:: Task requirements ::
Would you please return only the lines from the one with "Where should I" through the last line of the records below, leaving the pictures out?

[[ Dataset, beginning ]]

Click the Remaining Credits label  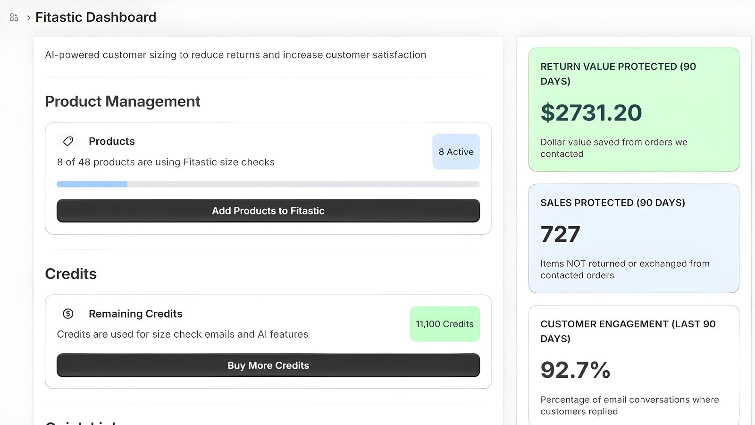tap(135, 314)
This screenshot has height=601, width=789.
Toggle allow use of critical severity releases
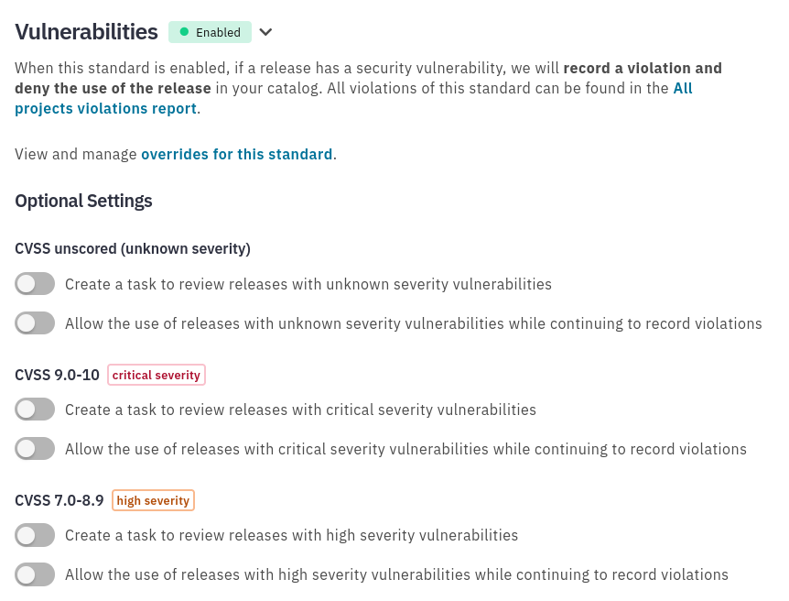pos(35,448)
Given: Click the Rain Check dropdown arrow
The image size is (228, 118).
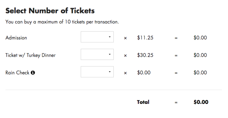Looking at the screenshot, I should coord(110,72).
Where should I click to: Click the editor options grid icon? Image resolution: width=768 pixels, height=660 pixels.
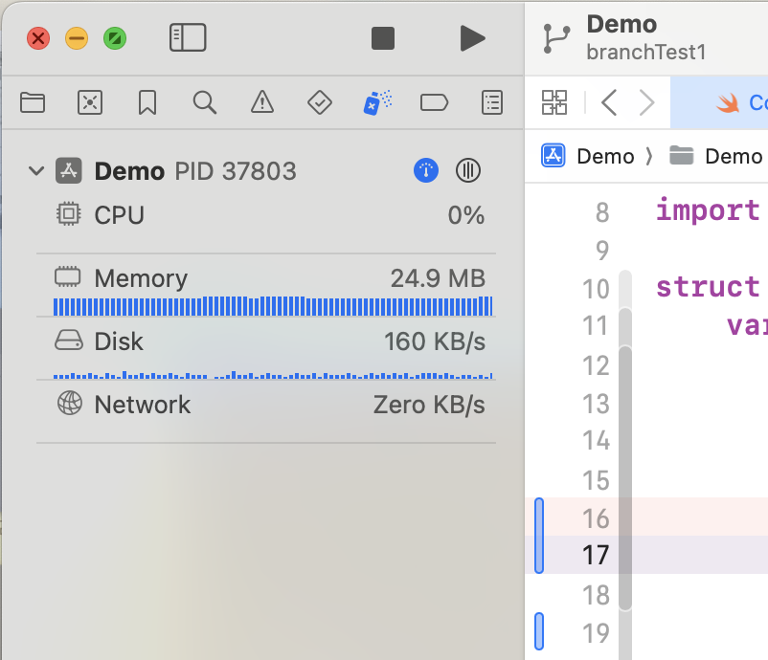tap(553, 102)
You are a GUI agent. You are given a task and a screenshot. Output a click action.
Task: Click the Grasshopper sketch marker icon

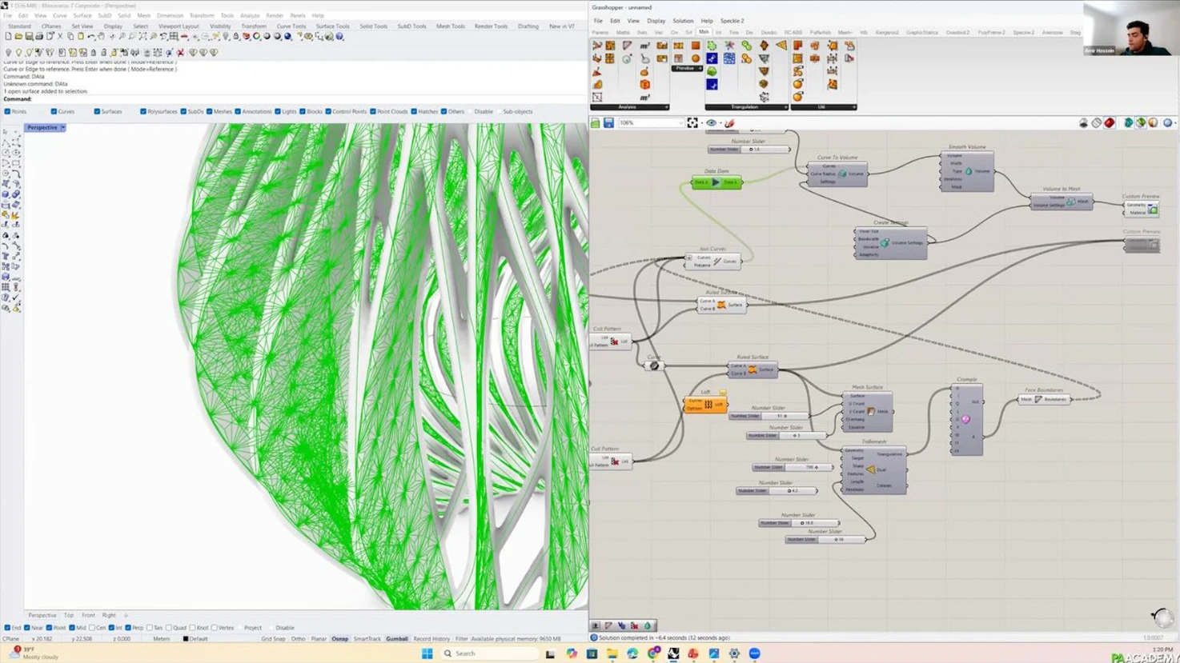pyautogui.click(x=729, y=123)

[[ Dataset, end ]]

:: Completed exercise ::
Where should I click to: Click the editor options grid icon? Image resolution: width=768 pixels, height=660 pixels.
tap(553, 102)
You are a GUI agent. You are given a task and a screenshot. Output a click action.
Task: Click the Grasshopper sketch marker icon

pyautogui.click(x=729, y=123)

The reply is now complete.